Several unspoken assumptions are built into MacLean’s book and her view of libertarianism, assumptions that lead her to read libertarianism uncharitably and unfairly. MacLean confuses the particular means she favors, state action, with certain desired ends: meaningful aid to the poor, a robust social safety net, and, perhaps more abstractly, goals like equality, social justice, and solidarity. Libertarians, broadly speaking, share the ends but disagree that empirically state action and programs best serve them, arguing that instead government has historically been the enemy of society’s poor and the marginalized.
When government intervenes, it frequently does so on behalf of the powerful and privileged, tipping the scales in favor of the connected, making life more difficult and expensive for the rest of us. Had MacLean troubled herself to study the ideas of real libertarians, she might have learned that early or proto-libertarians (for example, Adam Smith, Thomas Hodgskin, Richard Cobden, Charles Dunoyer, William Leggett, Benjamin Tucker) saw their freedom philosophy as a plea for the common man, as a principled argument for open competition against the abuses and excesses of a legally protected mercantile elite.
Public choice theory, the idea for which Buchanan is famous, says that we should be careful with the exercise of political power, that those who wield it are no less subject to incentives, no less motivated by self-interest. Unlike the rest of us, however, they enjoy the special prerogative to employ the coercive power of the state, which creates a precarious situation: If progressives like MacLean believe that the rich and powerful (and their sycophantic apologists, libertarians) lack the incentives or are otherwise too selfish to help others, what does she imagine government will do with its unique monopoly on the use of force? Whom does she imagine it will serve?
Indeed, radical laissez faire liberals pioneered class theory and analysis as we know it, fulminating against the collusive dealings of economic special interests and government ministers. Corporate power as we know it — the real target of so much of MacLean’s hostility (again, reading charitably) — was an invention of the modern state. Today’s libertarians follow their classical liberal progenitors in principled criticism of big business for being on the corporate welfare dole, unfaithful to stated free-market principles. Of course, none of this can be communicated to one who has closed her mind to good-faith conversation about ideas, which should be the goal of professional academics like MacLean.

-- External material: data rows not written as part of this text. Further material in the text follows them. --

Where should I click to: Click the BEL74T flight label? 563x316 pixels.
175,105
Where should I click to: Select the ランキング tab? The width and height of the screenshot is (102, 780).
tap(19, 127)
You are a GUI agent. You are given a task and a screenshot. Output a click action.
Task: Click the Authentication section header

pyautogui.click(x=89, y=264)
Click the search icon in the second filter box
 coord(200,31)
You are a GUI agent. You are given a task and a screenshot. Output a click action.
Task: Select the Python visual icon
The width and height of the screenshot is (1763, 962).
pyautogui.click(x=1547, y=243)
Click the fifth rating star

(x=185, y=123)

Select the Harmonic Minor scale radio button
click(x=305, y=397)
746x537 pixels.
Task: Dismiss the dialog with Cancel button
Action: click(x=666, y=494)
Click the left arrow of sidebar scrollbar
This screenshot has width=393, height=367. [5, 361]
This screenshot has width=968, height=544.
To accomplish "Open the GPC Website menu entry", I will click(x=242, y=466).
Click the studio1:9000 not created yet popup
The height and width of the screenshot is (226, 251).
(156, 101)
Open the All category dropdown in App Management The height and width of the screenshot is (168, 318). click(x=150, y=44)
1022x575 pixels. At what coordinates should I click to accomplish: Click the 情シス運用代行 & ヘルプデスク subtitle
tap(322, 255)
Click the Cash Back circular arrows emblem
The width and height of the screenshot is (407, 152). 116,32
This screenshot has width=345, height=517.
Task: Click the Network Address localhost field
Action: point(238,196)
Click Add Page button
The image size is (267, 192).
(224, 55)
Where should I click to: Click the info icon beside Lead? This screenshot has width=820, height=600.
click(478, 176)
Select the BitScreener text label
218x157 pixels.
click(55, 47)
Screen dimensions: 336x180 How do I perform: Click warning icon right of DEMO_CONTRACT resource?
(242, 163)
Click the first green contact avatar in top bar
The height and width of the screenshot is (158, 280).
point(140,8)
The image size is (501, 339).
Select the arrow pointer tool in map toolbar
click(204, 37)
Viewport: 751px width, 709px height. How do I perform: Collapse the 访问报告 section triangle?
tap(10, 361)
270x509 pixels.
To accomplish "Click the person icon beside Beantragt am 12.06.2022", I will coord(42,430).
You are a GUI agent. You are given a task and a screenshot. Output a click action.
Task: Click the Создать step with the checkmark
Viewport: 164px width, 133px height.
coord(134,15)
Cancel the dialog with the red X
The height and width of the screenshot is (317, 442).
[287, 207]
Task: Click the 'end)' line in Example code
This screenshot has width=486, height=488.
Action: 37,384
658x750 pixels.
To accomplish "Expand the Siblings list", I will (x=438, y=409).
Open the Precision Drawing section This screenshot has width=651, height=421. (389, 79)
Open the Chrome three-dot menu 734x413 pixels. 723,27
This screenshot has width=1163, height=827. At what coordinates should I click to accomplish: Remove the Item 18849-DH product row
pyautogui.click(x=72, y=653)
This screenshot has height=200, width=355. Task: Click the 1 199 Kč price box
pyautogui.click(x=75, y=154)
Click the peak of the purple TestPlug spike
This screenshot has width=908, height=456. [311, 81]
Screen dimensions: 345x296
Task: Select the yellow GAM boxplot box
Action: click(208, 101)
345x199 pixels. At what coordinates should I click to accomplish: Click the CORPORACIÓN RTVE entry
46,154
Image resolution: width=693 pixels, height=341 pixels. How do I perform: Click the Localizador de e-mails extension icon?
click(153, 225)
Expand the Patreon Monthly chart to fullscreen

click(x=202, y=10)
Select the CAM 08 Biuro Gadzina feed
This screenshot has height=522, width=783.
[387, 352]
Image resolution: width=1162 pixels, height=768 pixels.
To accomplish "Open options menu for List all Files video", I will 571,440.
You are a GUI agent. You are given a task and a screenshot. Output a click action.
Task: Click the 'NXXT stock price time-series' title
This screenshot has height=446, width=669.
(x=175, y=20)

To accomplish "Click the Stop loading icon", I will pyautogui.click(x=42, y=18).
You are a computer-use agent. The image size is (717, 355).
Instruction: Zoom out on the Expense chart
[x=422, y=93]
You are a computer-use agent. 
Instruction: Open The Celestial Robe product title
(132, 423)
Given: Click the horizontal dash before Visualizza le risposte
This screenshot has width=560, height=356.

Professor MacLean is a model of what not to do in confronting the ideas of those you perceive as intellectual foes. Reading malicious intent into your opponent’s argument weakens yours by taking your eye off the ball, preventing you from tackling the “steel man” (as opposed to “straw man”) version of his views. We can’t ever really know what’s going on in someone else’s head; it is therefore best to deal with actions and the artifacts and evidence those actions leave behind. Had MacLean considered those more carefully, she couldn’t possibly have come up with such an imaginative smear of James Buchanan.
Democracy in Chains is a bad book, MacLean’s mischaracterizations of James Buchanan and the liberty movement are shameful and lacking in scholarly rigor and integrity, and her remarks about people with autism were ugly and careless. Nevertheless, I doubt very much that Nancy MacLean is a bad person; we shouldn’t make the mistake she does, of seeing the political opposition as evil and motivated by a secret desire to destroy the country, which is very rarely the case. Most people are sincerely in their desire to get at truth and advance justice — best to take on what they actually say, not what you imagine them to be thinking.